MATERIALS AND METHODS
Procedure
This randomized controlled trial (RCT) study was performed to compare QOL and the severity of depression symptoms in patients with OCD who underwent the ACT intervention (experimental group) and the routine strategy (SSRIs) for OCD (control group). The statistical society included all patients who were referred to an obsessive–compulsive clinic in Isfahan, Iran. Inclusion criteria were diagnosis of OCD according to the Diagnostic and Statistical Manual of Mental Disorders (DSM)-5 criteria, ages between 18 and 65 years, lack of specific diseases such as bipolar disorder, psychotic disorders or symptoms, mental retardation, and consenting to participate in the research, without receiving any treatment in 30 days before participating in the study. Exclusion criteria were dissatisfaction with participation in the research at any phase and being absent for more than two sessions. The inclusion and exclusion criteria were carefully controlled by a psychiatrist.

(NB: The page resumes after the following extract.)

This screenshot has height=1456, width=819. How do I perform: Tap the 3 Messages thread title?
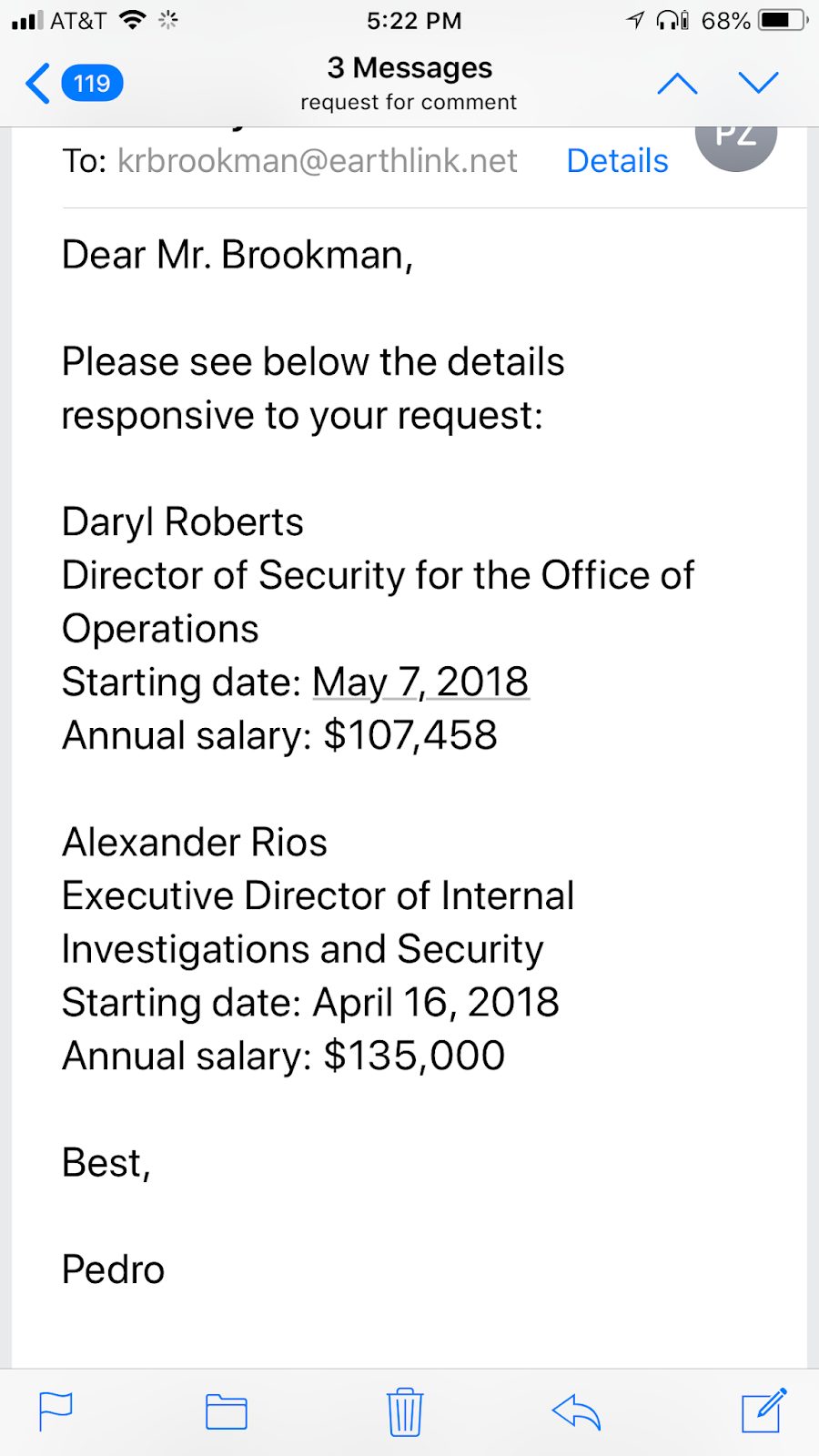410,68
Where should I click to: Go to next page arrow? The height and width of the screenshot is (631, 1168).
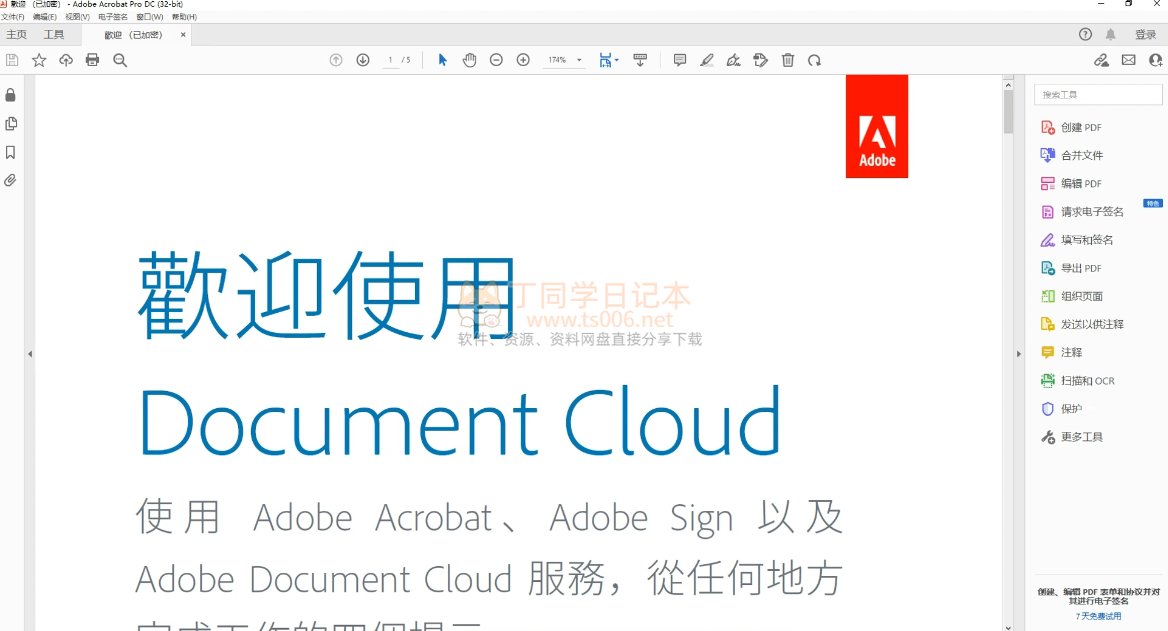(363, 60)
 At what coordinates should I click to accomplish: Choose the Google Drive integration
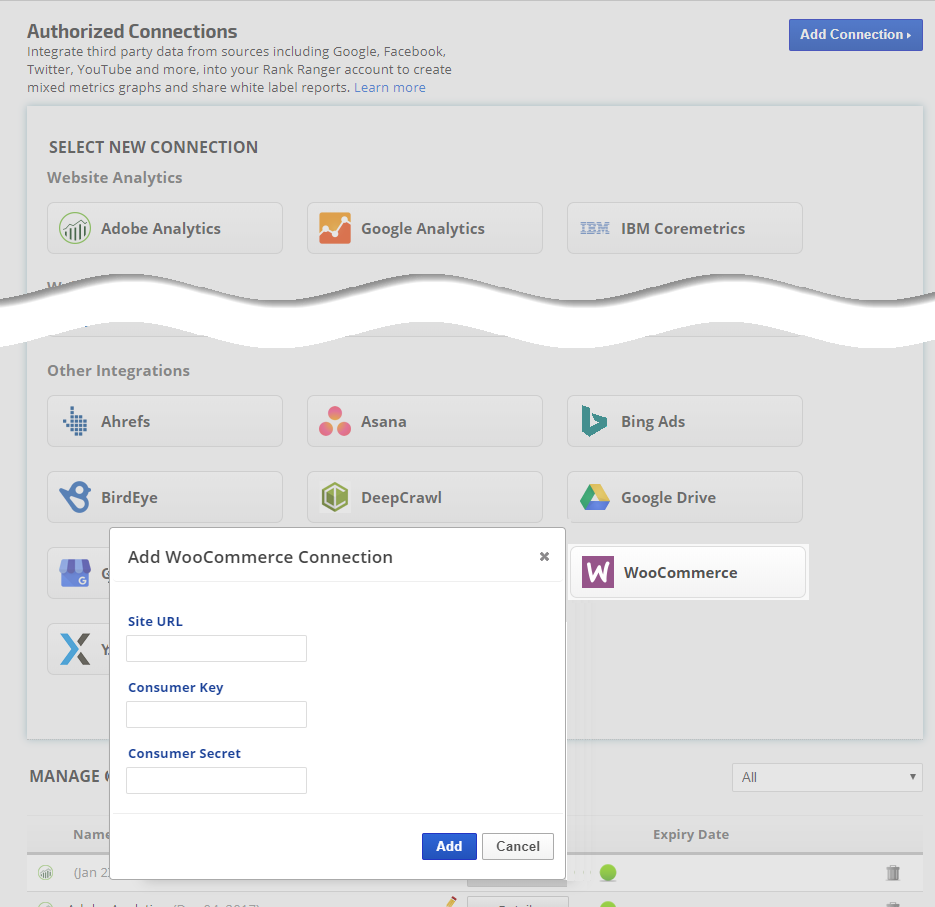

Experimental groups were treated with ACT by a clinical psychologist who was a specialist in ACT and a resident in psychiatry as a co-therapist.
Acceptance and commitment therapy sessions
The ACT was conducted in eight 1-h sessions during 1 month (4 weeks with two sessions per week). Treatment sessions were under the supervision of the ACT specialist to monitor the content of sessions to be based on the ACT protocol developed by Twohig.[15]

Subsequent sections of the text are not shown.